By Jonathan Keiler
Very hard to feel bad for the French who are enduring a bout of rioting in their Islamic slums after the accidental electrocution of two Muslim youths. The boys' deaths were not the fault of French authorities, whose actions, even by the accounts given by Islamic activists, were reasonable. The police were either chasing three boys because they had committed some minor offense (French version) or had avoided a police checkpoint to get home after a day of Ramadan fasting. Either way they should have halted for the authorities, but instead the jumped over a fence into some high voltage wires. Two of three boys were killed, the third badly injured.
Paris police officials are already invoking the spector of civil war. The problem for the French with this civil unrest over a relatively minor incident with the police, is of an entirely different category than comparable racially oriented disturbances in the US. In America, with very few exceptions on the fringe, race riots involving black Americans have been over social and economic conditions, not national status.
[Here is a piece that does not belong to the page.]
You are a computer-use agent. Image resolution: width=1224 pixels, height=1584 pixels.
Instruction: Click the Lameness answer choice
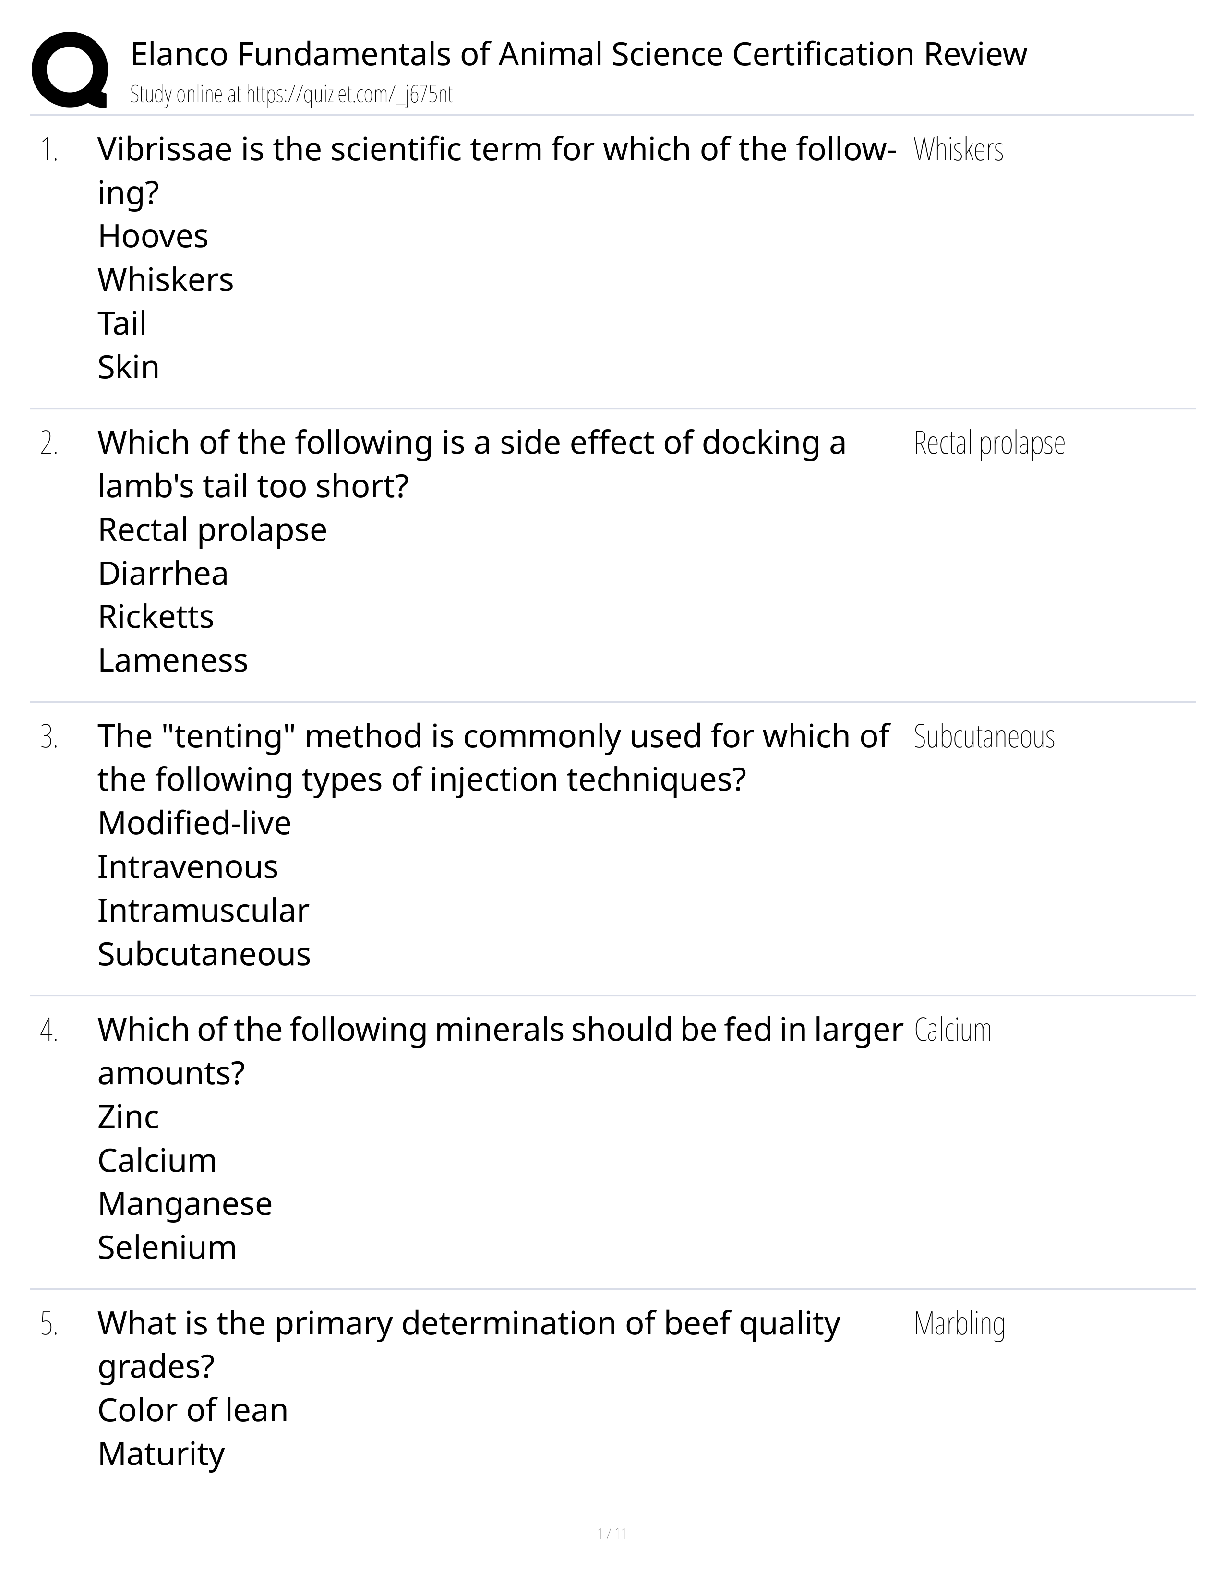tap(173, 661)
Even during the worst rioting in the 1960s few blacks did not consider themselves American. They may have believed, in many cases rightly, that they were being treated as second class citizens, but they were citizens just the same. Not so in France, Britain, or any of the West European countries with large Muslim populations. Nor does it seem to much matter whether the European government willingly confers citizenship or not. A huge percentage of these states Muslim citizens do not identify with their adopted countries.
So for example, you have rioting in France, which has relatively liberal and easy standards for achieving citizenship, but not in Germany, which has highly restrictive standards. That today the rioting is in France and not Germany has to do with other factors, and eventually Germany will have its turn.
The problem for France is that there is not really any social amelioration that can or will solve this problem. The rioting youths are second class citizens (like American blacks often were in the 1960s) but unlike American blacks, these people do not want French citizenship, even if they already have it. They want an Islamic government, which would be entirely inconsistent with the fundamental ideas and beliefs of France itself. Bon chance mon amis.